* [EXERCISE]: Find the line with "Task: Open Representatives" in the data below. Repeat it and every line after it up to the end, exactly, but drop the pictures.

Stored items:
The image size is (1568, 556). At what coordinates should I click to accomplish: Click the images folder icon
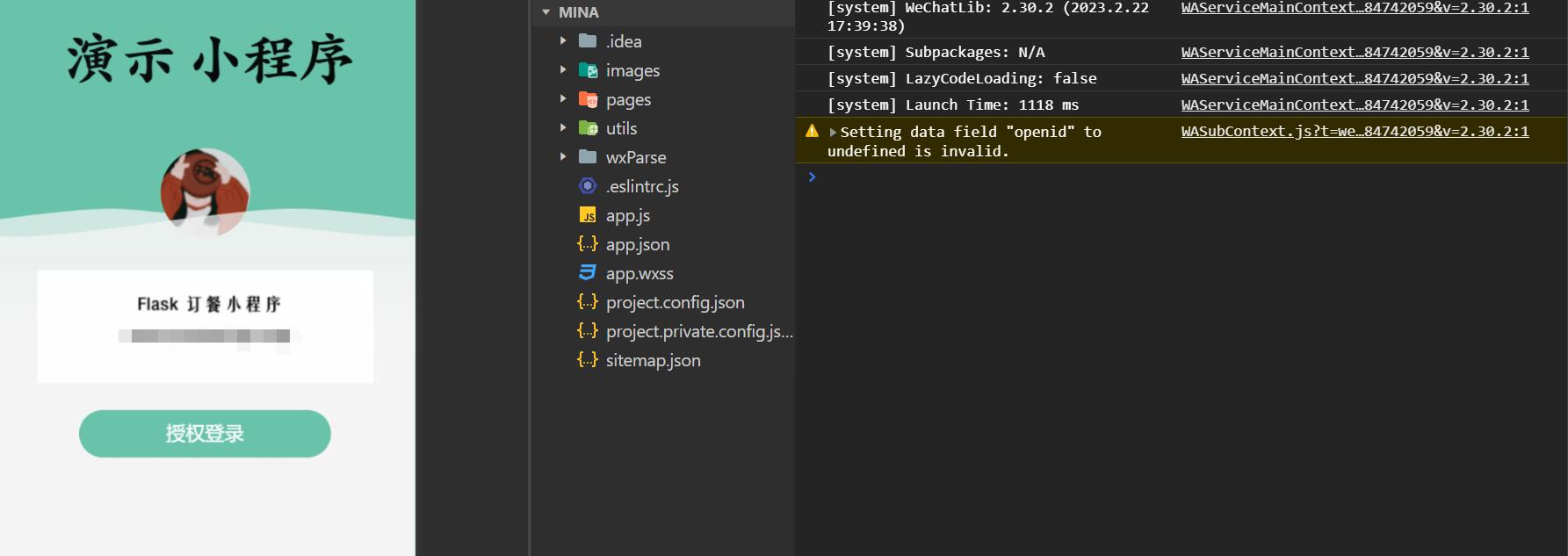click(588, 70)
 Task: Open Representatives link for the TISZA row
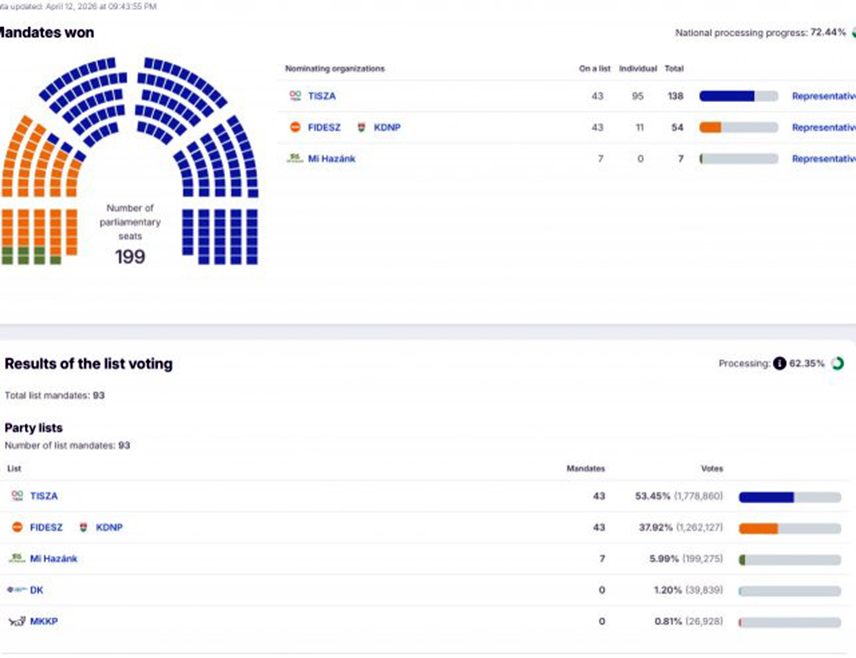click(824, 96)
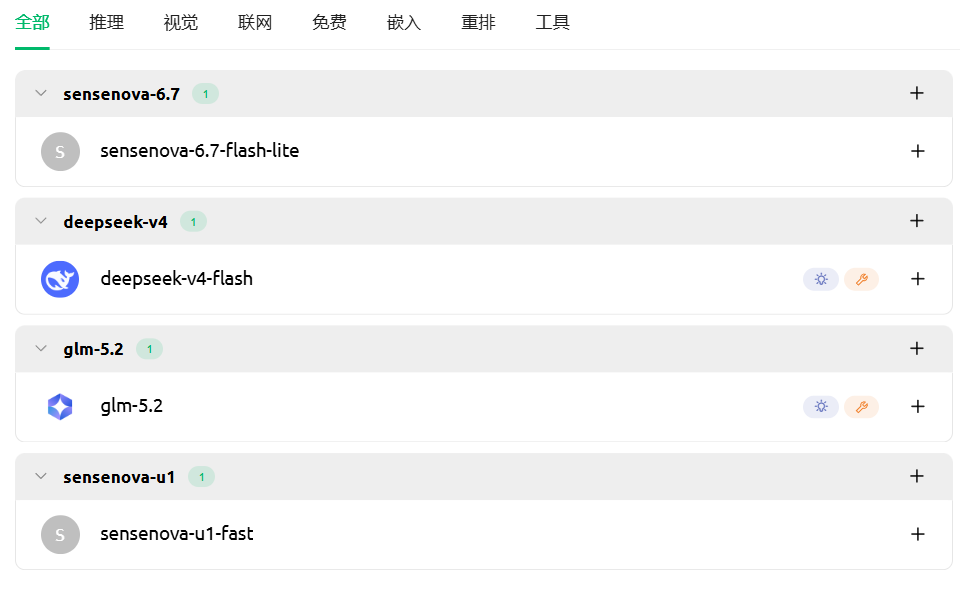Add the deepseek-v4-flash model via plus icon
Image resolution: width=960 pixels, height=601 pixels.
917,279
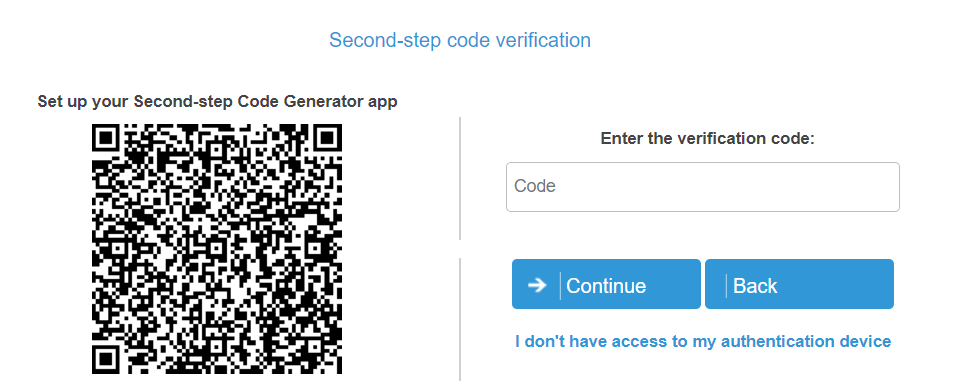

* [ANSWER SPACE]:
 Task: Open Representatives link for the TISZA row
click(824, 96)
Add the deepseek-v4-flash model via plus icon
Image resolution: width=960 pixels, height=601 pixels.
917,279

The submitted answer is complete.